Fifty years after I first saw the movie, I recently ordered Cinderella on DVD for a little girl I’m fond of, but before handing it over I had to check out all the special features, including interviews with the animation team who put the story together and the stories behind the songs.

 

Did you know that’s Mike Douglas singing the role of the Prince?  And Perry Como debuted songs from the movie on his television show even before it opened?  

 

Finally we sat down to watch, my daughter, my three year old granddaughter and me.

 

Those birds and mice still put together a heckuva ball gown.  The cat is still sneaky and the stepmother is still the epitome of mean.

 

But oh that music!  The fairy tale soprano singing A Dream Is A Wish Your Heart Makesthe chirpy animals singing about “Cinderelly” while trying to help her get to the ball, Sing Sweet Nightingale at the music lesson, and the Prince and Cinderella dancing to So This Is Love 

 

For our youngest family member, it’s the “Godmudder” who takes her fancy with the song, Bibbidi-Bobbidi-Boo.

 

The little girl I’m spending time with today doesn’t really want to watch for more than a few minutes at a time.

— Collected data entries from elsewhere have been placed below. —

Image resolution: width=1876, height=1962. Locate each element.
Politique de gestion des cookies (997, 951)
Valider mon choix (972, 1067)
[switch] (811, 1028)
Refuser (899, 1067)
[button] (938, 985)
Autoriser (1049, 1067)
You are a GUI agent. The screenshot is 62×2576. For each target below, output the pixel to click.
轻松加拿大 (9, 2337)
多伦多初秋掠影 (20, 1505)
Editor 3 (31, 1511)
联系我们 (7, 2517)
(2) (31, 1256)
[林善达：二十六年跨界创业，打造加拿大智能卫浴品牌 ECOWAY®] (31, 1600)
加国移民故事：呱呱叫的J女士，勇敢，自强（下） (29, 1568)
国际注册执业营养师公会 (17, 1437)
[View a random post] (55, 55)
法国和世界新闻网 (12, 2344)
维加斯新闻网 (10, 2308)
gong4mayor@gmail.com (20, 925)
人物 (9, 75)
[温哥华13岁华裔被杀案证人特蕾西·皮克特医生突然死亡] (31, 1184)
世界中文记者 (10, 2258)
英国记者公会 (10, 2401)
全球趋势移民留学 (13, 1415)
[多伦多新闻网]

She wants to be Cinderella.  Cinderella is more than a movie.  It’s her own personal script. It’s that way too with Snow White and Sleeping Beauty and Ariel and Belle from Beauty & The Beast. Their likenesses exist on every item of merchandise a little girl wears, sleeps with, eats from and carries off to preschool.

 

She has her own DVD players for the car and home.  Her own CD collection for the road zips inside a holder that looks like a ladybug and unfolds to reveal all of the traditional nursery rhymes set to music – and now the Disney soundtracks.  

 

Her friends have Princess Parties.  And the Magic Kingdom has elaborate parties of their own.  I know one little girl who traveled from Manhattan to Disneyland with her family to attend.  

 

In my granddaughter’s interactive world, the two words we hear most often are:  Pause it.  If we’re lucky, it’s three, Pause it please.

 

Pause it please.  Let me get my princess skirt.  Pause it please.  Let me get my tiara.  Pause it.  Magic wand.  Pause it.  Watch me dance. Pause it please.  I want to sing that song.

 

When I was a girl, I could watch the princesses only on a Saturday down at the Alex Theatre.  Today every girl becomes a princess.  Smart move, Disney.